(Pixel coordinate grounding data)
● ● ● ●

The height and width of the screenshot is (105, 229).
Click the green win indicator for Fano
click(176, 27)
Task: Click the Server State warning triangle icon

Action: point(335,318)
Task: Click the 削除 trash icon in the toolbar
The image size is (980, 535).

● ● ● ●

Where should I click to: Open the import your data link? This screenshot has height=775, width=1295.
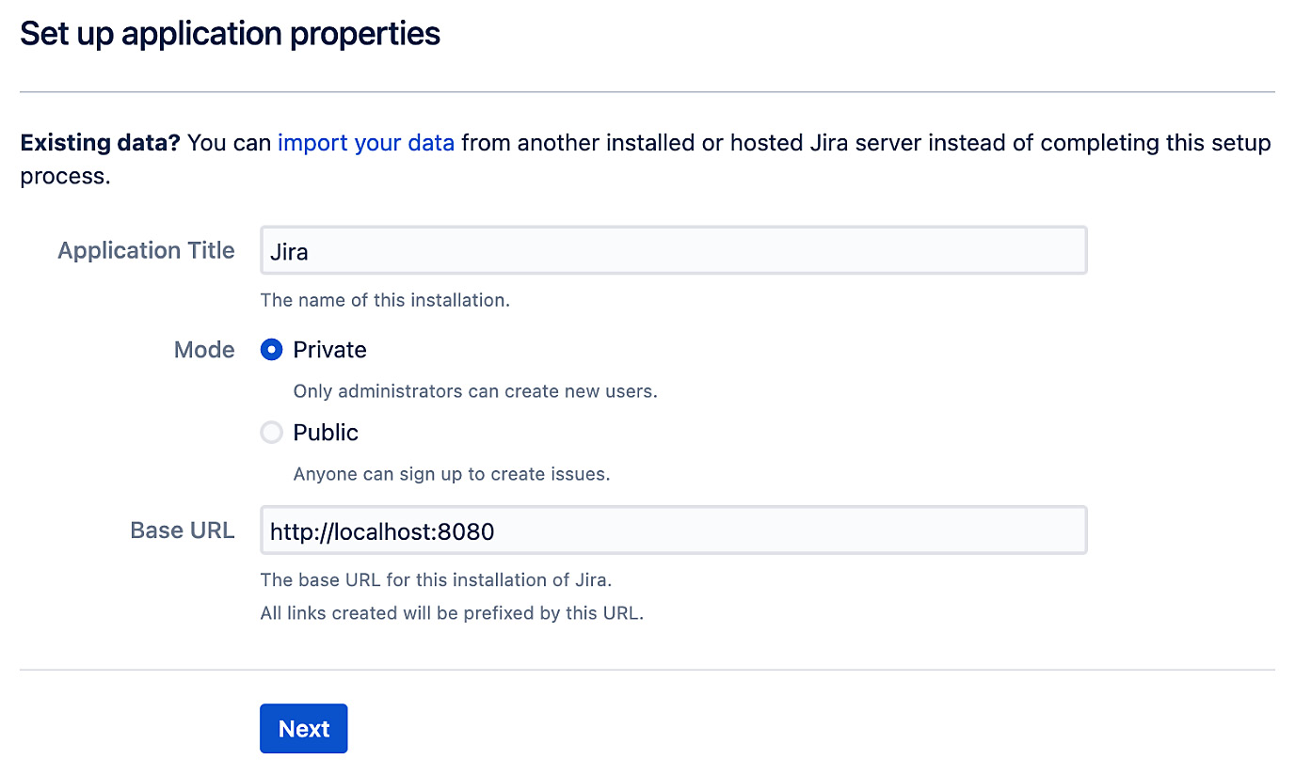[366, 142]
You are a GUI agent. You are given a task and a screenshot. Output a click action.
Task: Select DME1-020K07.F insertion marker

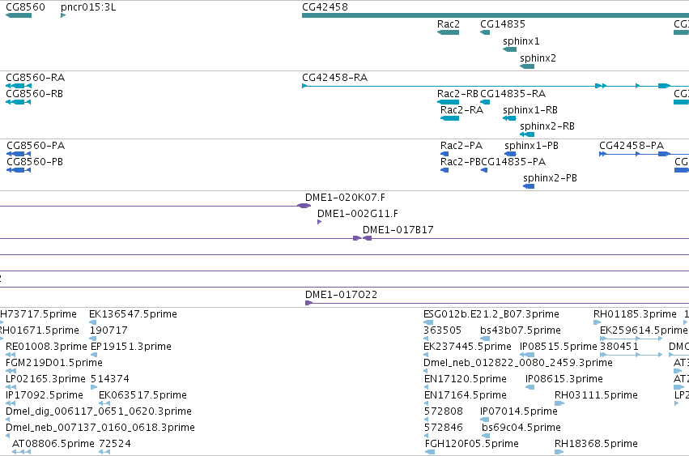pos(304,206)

● ● ● ●

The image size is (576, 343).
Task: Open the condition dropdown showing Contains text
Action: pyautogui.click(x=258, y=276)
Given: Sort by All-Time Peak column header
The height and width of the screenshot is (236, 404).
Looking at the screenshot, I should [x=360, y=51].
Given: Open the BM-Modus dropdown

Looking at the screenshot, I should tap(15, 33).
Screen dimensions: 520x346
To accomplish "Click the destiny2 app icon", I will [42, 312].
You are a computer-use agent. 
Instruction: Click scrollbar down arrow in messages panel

● ● ● ●

Nothing but lines that contain "agent" should appear in the answer. Copy each from the records.

## Written solution
You are a GUI agent. You are given a task and a screenshot. Output a click action.
You are a computer-use agent. 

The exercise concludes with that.